About this task
Find how many lines below mention "arrow". Nothing but the number is needed.

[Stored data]
________________________________________

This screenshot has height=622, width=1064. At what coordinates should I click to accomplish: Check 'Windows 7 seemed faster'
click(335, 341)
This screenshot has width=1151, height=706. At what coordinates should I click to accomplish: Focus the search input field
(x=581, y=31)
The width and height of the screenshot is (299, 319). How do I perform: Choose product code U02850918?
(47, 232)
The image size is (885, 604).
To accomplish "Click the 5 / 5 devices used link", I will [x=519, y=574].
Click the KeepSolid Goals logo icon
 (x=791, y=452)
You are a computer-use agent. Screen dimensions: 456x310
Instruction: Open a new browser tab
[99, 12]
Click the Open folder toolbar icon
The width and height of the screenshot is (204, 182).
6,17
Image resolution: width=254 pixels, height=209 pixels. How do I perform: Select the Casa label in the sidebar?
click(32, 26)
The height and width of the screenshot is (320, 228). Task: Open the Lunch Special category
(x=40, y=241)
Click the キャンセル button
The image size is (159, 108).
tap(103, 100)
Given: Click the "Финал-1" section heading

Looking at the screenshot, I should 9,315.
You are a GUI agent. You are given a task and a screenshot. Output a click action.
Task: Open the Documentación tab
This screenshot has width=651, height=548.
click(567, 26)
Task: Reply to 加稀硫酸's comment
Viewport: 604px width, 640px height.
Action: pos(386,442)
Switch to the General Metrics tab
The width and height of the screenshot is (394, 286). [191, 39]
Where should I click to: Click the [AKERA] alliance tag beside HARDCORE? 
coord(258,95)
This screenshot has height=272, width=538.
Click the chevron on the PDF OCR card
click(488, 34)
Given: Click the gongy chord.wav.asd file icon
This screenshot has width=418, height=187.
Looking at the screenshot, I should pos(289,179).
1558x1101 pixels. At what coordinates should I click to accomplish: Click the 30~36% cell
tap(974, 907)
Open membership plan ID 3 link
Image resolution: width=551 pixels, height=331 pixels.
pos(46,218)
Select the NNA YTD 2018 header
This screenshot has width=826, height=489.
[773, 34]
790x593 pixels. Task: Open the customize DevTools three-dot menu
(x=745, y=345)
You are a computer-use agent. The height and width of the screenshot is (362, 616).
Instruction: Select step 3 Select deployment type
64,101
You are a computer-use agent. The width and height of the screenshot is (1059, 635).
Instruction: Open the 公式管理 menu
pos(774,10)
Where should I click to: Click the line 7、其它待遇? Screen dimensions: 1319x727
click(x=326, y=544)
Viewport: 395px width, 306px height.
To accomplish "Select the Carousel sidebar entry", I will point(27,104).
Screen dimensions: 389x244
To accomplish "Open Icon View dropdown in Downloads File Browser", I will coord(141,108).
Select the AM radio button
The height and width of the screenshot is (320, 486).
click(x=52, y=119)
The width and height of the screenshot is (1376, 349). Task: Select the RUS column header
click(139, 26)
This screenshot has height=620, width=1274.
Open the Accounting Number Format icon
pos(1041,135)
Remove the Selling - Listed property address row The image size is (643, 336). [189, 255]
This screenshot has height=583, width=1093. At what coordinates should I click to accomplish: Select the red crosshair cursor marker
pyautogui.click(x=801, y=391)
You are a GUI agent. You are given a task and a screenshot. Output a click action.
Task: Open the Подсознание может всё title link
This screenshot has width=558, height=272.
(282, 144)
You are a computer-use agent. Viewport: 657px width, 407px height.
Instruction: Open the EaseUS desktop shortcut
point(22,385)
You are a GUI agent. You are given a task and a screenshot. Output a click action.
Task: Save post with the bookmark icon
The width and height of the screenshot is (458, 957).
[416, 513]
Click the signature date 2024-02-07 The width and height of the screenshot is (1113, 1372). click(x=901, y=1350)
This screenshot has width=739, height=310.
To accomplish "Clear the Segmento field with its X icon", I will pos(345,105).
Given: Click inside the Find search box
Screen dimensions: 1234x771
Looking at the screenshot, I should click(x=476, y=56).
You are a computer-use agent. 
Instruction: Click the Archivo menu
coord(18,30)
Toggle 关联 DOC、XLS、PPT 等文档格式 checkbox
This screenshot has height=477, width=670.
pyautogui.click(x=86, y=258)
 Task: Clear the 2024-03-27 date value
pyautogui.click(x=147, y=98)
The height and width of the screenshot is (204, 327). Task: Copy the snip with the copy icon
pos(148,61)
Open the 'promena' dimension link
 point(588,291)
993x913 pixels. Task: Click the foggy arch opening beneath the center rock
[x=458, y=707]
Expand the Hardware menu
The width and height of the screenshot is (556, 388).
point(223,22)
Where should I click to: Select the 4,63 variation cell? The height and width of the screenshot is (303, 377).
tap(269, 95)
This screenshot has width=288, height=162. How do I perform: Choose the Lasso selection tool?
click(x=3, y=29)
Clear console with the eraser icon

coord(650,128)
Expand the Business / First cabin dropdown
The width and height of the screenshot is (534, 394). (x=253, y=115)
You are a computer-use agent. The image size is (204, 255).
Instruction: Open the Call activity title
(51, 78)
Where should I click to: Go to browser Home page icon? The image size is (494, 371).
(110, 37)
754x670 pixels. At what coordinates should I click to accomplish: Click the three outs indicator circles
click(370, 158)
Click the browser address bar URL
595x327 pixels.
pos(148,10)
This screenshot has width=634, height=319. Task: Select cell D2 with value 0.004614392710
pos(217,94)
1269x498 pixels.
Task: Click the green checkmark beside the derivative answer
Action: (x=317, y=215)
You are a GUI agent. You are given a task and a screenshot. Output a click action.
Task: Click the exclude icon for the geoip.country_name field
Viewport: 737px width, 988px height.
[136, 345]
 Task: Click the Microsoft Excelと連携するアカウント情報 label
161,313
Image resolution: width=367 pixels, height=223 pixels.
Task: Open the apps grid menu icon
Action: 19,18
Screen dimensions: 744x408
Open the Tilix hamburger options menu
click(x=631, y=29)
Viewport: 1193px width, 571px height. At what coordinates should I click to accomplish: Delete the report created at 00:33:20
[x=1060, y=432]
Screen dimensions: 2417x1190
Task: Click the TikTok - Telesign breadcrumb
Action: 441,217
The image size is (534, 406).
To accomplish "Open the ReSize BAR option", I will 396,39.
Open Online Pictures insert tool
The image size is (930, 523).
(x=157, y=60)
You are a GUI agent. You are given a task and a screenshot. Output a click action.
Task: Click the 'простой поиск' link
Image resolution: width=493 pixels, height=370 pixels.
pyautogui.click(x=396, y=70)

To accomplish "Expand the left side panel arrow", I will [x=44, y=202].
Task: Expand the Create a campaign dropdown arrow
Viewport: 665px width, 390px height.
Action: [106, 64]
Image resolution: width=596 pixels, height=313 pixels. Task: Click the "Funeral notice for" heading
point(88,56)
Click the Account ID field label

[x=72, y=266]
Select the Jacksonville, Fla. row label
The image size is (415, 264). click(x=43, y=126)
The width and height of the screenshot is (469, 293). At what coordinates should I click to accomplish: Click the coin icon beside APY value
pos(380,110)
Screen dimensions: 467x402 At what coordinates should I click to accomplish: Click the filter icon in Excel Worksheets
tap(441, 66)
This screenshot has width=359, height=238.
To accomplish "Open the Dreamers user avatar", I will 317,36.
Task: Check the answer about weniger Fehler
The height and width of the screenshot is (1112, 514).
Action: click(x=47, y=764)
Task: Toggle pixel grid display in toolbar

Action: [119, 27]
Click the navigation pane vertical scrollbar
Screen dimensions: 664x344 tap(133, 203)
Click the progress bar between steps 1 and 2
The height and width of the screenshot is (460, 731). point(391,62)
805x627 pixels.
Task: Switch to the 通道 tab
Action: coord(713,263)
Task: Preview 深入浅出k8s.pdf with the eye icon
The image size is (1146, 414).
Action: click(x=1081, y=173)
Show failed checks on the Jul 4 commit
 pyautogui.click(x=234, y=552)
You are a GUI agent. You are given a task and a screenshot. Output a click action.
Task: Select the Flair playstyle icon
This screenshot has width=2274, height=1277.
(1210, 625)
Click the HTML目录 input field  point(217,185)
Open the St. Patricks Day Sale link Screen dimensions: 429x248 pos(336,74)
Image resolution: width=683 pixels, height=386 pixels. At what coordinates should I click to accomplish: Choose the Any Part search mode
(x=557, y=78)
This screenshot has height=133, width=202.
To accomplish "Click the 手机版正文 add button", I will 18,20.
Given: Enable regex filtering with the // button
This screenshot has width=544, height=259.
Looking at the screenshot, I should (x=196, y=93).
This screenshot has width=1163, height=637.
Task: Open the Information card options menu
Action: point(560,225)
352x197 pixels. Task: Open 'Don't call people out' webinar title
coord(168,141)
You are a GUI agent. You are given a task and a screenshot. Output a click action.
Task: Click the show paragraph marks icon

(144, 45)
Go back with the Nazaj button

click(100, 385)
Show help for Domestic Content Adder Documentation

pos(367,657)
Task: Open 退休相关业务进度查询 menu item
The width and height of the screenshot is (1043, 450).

________________________________________

Exercise output
2